The Opposing Role (sometimes referred to as the 5th function)
The opposing role is often how we get stubborn and argumentative—refusing to “play” and join in whatever is going on at the time. It might be easy for us to develop skill in the process that plays this role, but we are likely to be more narrow in our application of this skill, and it will likely take more energy to use it extensively. In its positive aspect, it provides a shadow or depth to our leading role process, backing it up and enabling us to be more persistent in pursuit of our goals.

The Critical Parent Role (sometimes referred to as the 6th function)
The critical parent role is how we find weak spots and can immobilize and demoralize others. We can also feel this way when others use the process that plays this role. It is often used sporadically and emerges more often under stressful conditions when something important is at risk. When we engage it, we can go on and on. To access its positive side of discovery, we must learn to appreciate and be open to it. Then it has an almost magical quality and can provide a profound sense of wisdom.

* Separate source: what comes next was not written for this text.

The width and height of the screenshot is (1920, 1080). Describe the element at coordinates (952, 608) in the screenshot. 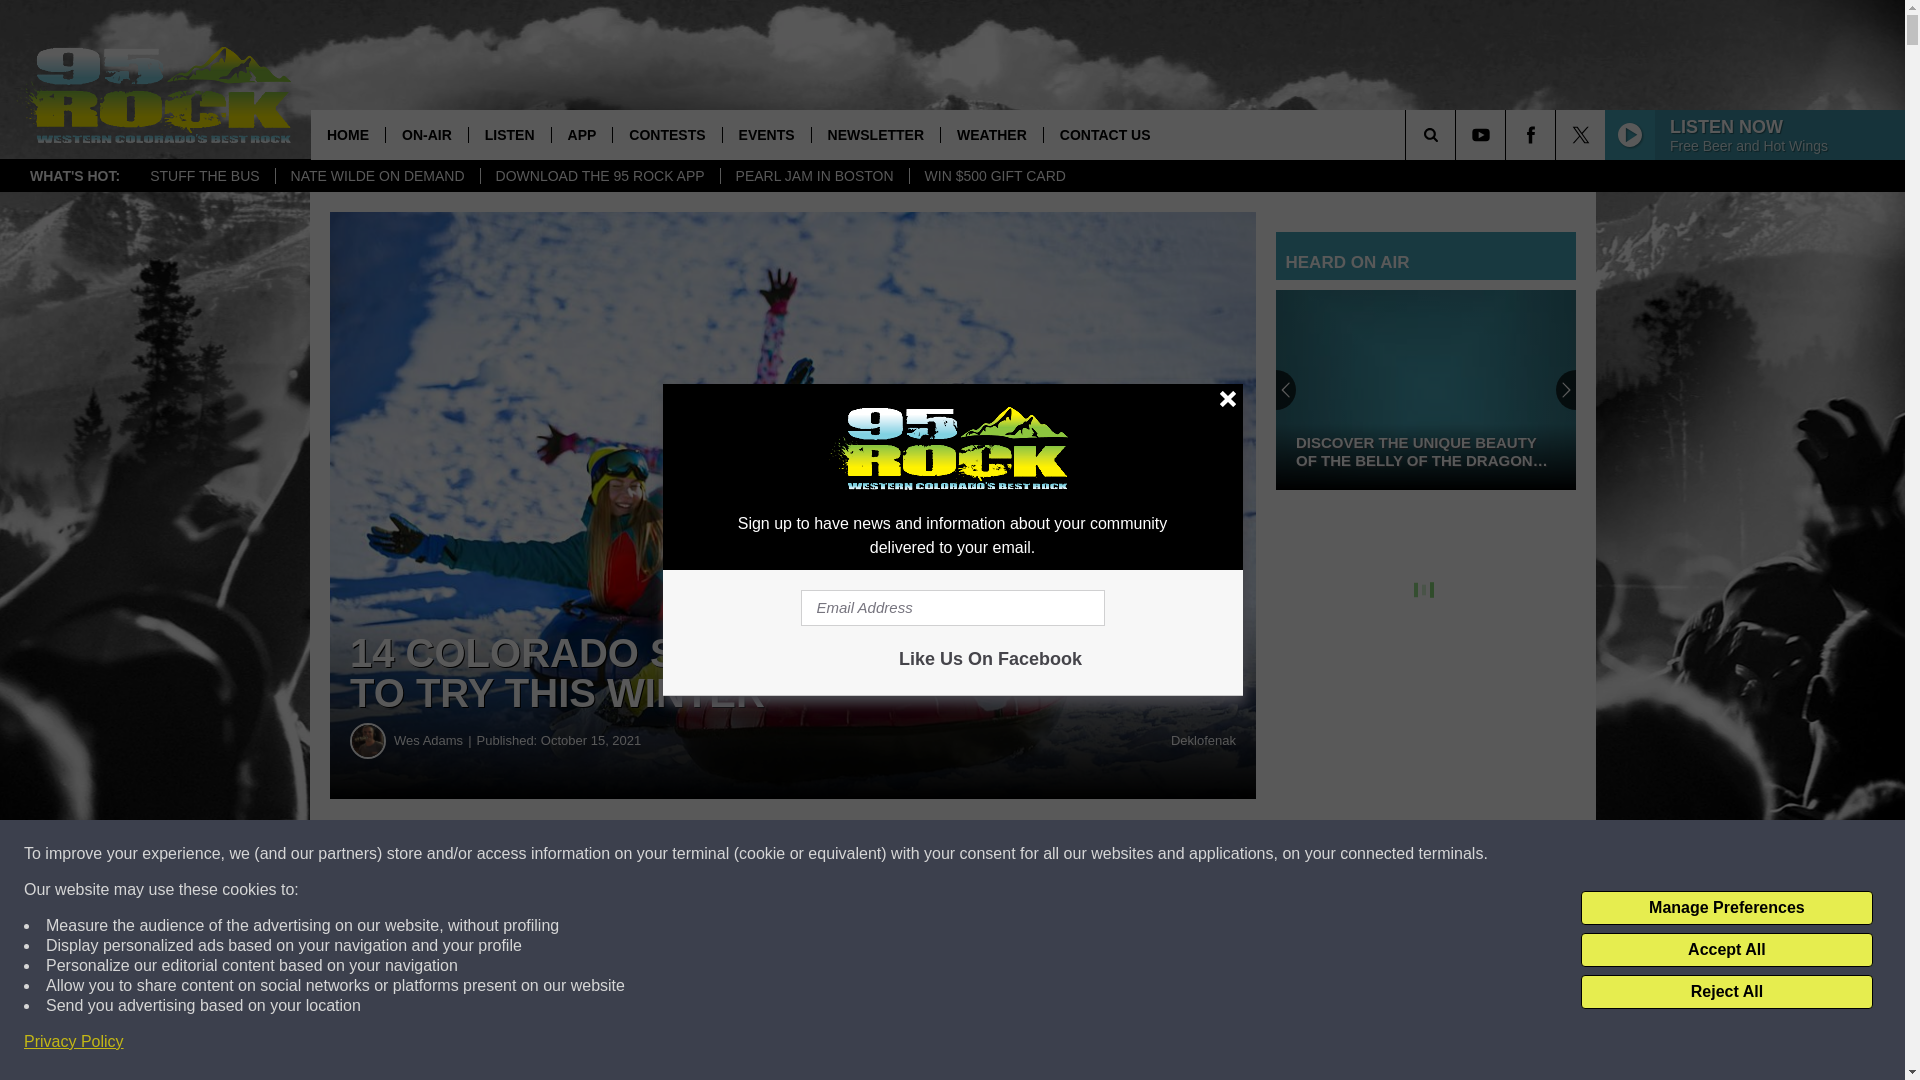

I see `Email Address` at that location.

The Deceiving Role (sometimes referred to as the 7th function)
The deceiving role fools us into thinking something is important to do or pay attention to. The process that fills this role is often not trusted or seen as worthy of attention, for when we do engage it, we may make mistakes in perception or in decision making. Then we feel double bound—trapped between two bad options. Yet this role can have a positive side as it provides comic relief. Then we can laugh at ourselves. It can be refreshing and join with the relief role as we recharge ourselves through play.

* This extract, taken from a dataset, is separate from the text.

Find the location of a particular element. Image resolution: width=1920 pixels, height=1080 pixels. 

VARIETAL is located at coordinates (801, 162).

The Devilish Role (sometimes referred to as the 8th function)
The devilish role can be quite negative. Using the process that plays this role, we might become destructive of ourselves or others. Actions (or inactions) taken when we engage in the process that plays this role are often regretted later. Usually, we are unaware of how to use the process that fills this role and feel like it just erupts and imposes itself rather unconsciously. Yet when we are open to the process that plays the devilish role, it becomes transformative. It gives us the impetus to create something new—to make lemonade out of lemons, rather than lament their sourness.